Le Petit Journal
L’avance des Britanniques les rapproche de la
ligne Hindenburg
(De
l’envoyé spécial du Petit Journal.)
Front britannique,
18 septembre.
Si l’Allemagne
possédait deux oreilles, ce qui n’est pas probable, n’ayant rien entendu à ses
propres affaires, je crois qu’elle ne les aurait jamais eues plus rouges qu’en
cet heureux été. On les lui frotte de tous les côtés ; quand l’un
s’arrête, l’autre reprend. Jusqu’à Salonique qui s’en mêle. Mais ne nous
échappons pas sur les rives de la Cerna et demeurons dans notre secteur,
c’est-à-dire chez les Britanniques.
Trois minutes de bombardement
Ce matin, à 5 h. 20,
les Britanniques viennent de leur offrir une nouvelle petite séance de gant de
crin. Il ne faisait même pas encore jour. J’en donne pour preuve que les trois
minutes de bombardement qu’on leur servit éclatèrent aux yeux comme un feu
d’artifice et chacun sait que les feux d’artifice ne se tirent que la nuit. Le
réveil ainsi sonné, nos amis, qui n’en sont pas à une prévenance près, allèrent
les tirer par les pieds.
Ce ne fut pas
une surprise. Plus rien maintenant ne peut leur être une surprise. Ils savent
comme nous les points où nous devons les attaquer, et comme ce que nous devons
faire, désormais nous le faisons. Ils sont renseignés merveilleusement sur ce
qui leur pend au nez. Quoique entamée d’un esprit léger, c’était donc une
lourde tâche que nous entreprenions.
Elle était
lourde pour deux motifs : premièrement, parce qu’elle se heurterait à
toute l’artillerie de la ligne Hindenburg ; deuxièmement, parce qu’elle
serait sans auréole immédiate ; et elle serait ainsi, parce qu’aucune
ville ne viendrait couronner sa fin de journée et parce qu’elle n’était qu’à
objectifs limités et non « de percée ».
Objectifs limités, mais importants
Mais il est
déjà assez qu’une tâche soit ingrate sans que, pour le coup, elle devienne
insignifiante. Celle-ci était d’un aussi grand intérêt, parce qu’elle a forcé
l’ennemi à se replier sans pouvoir utiliser nos vieilles lignes de défense. Car
tout vient en son temps.
Je voudrais
que le lecteur apprît à suivre la guerre, non avec ses désirs, mais avec les
yeux des chefs et les jambes des soldats. Ne sautez pas ainsi, chers amis, et à
tout bout de champ, sur les gros noms qui éclairent les cartes. Il n’est pas,
pour les combattants comme pour vous, que l’espace d’un petit doigt entre le
trait qu’ils occupent et le rond noir de la cité. Quand on partira pour prendre
une autre section de la ligne Hindenburg, je vous le dirai…
L’armée qui
opéra est la 4e armée, celle qui est en liaison avec les
troupes françaises. Le but de cette bataille était de rejeter les Allemands,
sur cette longueur-là, dans la ligne Hindenburg. Pour cela, nous devions faire
une avance de 5 kilomètres. L’opération était montée en deux temps.

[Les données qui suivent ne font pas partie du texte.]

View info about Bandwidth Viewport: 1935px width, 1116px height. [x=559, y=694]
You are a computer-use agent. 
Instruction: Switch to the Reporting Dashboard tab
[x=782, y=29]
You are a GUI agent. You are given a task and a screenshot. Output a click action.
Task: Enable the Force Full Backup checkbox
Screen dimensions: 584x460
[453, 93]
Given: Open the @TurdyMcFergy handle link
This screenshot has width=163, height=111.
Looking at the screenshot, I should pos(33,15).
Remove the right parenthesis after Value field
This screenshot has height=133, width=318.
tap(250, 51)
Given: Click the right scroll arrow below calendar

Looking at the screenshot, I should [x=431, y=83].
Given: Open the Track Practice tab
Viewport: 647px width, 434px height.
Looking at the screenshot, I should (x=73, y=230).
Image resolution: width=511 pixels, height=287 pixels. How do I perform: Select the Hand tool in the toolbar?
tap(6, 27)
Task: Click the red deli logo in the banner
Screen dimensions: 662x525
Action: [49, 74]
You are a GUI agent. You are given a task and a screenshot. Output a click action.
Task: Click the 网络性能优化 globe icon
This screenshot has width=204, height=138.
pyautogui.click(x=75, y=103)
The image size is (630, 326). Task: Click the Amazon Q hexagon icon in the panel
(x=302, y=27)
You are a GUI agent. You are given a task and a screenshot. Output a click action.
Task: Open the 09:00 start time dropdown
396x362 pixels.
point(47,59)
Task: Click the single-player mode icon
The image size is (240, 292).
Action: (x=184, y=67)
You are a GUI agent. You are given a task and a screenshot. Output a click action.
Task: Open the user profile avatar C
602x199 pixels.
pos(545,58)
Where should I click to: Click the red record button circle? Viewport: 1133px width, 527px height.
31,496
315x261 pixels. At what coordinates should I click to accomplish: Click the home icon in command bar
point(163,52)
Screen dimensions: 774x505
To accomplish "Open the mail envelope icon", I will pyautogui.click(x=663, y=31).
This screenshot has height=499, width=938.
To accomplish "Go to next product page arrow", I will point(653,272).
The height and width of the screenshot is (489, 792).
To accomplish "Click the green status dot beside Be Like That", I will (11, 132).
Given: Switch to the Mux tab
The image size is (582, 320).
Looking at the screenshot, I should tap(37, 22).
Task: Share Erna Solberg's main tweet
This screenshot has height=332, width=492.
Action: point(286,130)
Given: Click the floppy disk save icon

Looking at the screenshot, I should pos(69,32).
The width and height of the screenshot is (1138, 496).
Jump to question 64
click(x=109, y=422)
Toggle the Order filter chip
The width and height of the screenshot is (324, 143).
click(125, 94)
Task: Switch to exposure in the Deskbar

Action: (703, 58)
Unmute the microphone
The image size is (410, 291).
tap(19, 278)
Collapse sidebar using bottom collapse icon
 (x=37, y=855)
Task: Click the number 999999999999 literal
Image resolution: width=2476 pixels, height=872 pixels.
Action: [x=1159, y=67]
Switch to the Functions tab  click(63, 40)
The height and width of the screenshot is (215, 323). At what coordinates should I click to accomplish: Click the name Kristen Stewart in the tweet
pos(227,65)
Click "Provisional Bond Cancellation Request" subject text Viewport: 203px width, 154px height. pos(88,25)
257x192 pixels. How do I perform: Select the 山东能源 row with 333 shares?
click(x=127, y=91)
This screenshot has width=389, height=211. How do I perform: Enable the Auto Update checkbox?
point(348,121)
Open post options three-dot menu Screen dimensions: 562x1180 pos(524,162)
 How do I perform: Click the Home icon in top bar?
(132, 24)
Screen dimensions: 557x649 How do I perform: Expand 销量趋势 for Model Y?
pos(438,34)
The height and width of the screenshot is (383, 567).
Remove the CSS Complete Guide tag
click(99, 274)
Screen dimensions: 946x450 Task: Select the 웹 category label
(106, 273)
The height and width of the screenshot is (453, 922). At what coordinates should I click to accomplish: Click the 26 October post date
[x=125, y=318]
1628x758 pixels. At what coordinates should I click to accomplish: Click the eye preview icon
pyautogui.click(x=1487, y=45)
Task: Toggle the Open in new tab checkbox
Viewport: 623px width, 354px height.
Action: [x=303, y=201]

Premier temps : gagner la ligne des hauteurs Le Verguier, Hargicourt,
Ronssoy, Épéhy. Deuxième temps : comme ces hauteurs ne nous donnaient pas
une vue continue sur la ligne Hindenburg, s’emparer, pour avoir cette vue, de
l’ancienne ligne d’avant-poste britannique, de la ligne du 21 mars.
Ainsi fut-il
fait.
Attaque réglée au chronomètre
La veille, au
quartier de cette armée, sur le coup de six heures et demie, un général anglais
nous avait expliqué l’affaire. Il l’avait fait si bien et avec tant de précisions
que, ce matin, en regardant sur le terrain se dérouler l’action guerrière, je
me rendis compte que, si j’avais été un de ces hommes paresseux ainsi qu’il en
existe, j’aurais très bien pu demeurer dans mon lit et vous raconter la
bataille comme si l’y avais assisté… À l’heure où le général avait dit que les
troupes partiraient, elles partirent. La résistance qu’il avait prévue eut
lieu. Où il avait prétendu qu’il serait à 8 heures et demie, il y était.
Où il devait reconduire l’ennemi, il le reconduisit.
Ajoutons que
les divisions qui attaquaient étaient toutes des divisions en ligne et que
vraiment l’empereur Guillaume a autant de raisons d’être de mauvaise humeur.